Team Diva has made following Washington state’s education crisis a priority for our give back to the community this spring. As many of you know, we have highlighted the efforts of grassroots organization Washington’s Paramount Duty. As the bedrock of a functioning democracy and economy. Education policy should be a priority for us all.

Washington’s Paramount Duty Leads the Statewide Fight for Education Rights

At the federal level, the country is seeing a concerted effort by the Republican administration to dismantle public education entirely. It’s more important than ever that we as a state support our schools and the future of our students.

The Crisis in Review

Divaland Bands Together to Support Education Funding in WA State

In 2012, the state Supreme Court’s McCleary ruling stated that Washington is violating its constitution by failing to cover the full cost of a basic public education. In 2015, the state was found in contempt of this ruling and began racking up $100,000 per-day fines. The justices then ruled that a full education plan must be enacted by 2018.

Also in 2015, lawmakers argued that the 2014 voter-approved I-1351 could not be implemented for lack of funds. That initiative demanded reduced class sizes for K-12 and called for a staff hiring boost. The legislature voted to delay everything but class-size reductions for grades K-3.

Over the last few years, countless assessments have been done. The notion was that before more funds were spent, the state had to determine if the funds were being used responsibly. That’s fair enough. But years—and billions of dollars later. Education is still not fully funded in Washington state.

Both sides agree that additional taxes or levies are necessary. The nature of those taxes and how the money is spent is what differs widely. It’s time to review the options and what they mean for homeowners.

**********

• ASSIGNMENT 1
In the education funding text, rewrite the stretch from "Over the last" through "in Washington state.", replacing "assessments" with "evaluations".
• ASSIGNMENT 2
According to the education funding text, what fines did Washington begin incurring after being found in contempt of the McCleary ruling in 2015?
The lines that follow are not needed for the tasks.

• DATASET EXCERPTS
**********

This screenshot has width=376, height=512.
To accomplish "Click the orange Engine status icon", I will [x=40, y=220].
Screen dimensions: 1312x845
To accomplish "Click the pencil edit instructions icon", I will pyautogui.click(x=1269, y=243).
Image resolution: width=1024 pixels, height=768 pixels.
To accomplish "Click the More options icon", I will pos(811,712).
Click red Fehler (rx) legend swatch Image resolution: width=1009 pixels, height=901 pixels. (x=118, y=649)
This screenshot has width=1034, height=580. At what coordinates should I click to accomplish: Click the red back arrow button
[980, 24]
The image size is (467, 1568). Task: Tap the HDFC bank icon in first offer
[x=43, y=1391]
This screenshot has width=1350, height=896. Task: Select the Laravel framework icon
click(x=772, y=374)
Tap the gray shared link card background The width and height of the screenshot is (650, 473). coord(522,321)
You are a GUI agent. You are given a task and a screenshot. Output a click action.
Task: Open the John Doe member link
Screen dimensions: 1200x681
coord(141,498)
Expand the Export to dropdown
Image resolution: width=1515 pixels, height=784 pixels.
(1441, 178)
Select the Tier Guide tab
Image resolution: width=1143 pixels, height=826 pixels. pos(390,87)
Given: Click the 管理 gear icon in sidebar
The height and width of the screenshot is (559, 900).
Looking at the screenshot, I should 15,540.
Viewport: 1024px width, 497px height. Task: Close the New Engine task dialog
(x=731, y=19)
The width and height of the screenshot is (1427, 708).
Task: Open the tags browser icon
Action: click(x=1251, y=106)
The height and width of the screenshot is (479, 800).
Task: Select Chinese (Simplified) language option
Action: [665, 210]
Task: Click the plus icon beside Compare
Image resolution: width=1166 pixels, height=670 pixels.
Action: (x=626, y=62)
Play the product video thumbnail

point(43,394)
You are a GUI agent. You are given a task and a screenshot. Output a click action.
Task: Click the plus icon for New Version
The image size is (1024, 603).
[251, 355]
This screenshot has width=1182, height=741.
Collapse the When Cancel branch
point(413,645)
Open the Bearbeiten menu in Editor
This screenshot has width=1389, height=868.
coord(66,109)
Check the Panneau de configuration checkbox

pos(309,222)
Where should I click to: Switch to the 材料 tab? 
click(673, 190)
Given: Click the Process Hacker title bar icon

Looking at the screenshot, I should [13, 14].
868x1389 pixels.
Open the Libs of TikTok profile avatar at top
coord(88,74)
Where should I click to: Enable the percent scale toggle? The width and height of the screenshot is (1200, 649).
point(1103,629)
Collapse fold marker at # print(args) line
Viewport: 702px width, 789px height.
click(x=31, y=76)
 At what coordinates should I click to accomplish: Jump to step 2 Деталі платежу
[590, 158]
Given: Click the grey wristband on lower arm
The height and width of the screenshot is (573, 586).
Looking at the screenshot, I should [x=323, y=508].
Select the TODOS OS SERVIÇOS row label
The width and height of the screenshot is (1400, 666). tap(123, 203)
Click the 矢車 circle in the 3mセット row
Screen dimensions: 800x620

**********

• EXERCISE RESPONSE 1
Over the last few years, countless evaluations have been done. The notion was that before more funds were spent, the state had to determine if the funds were being used responsibly. That’s fair enough. But years—and billions of dollars later. Education is still not fully funded in Washington state.

• EXERCISE RESPONSE 2
$100,000 per day.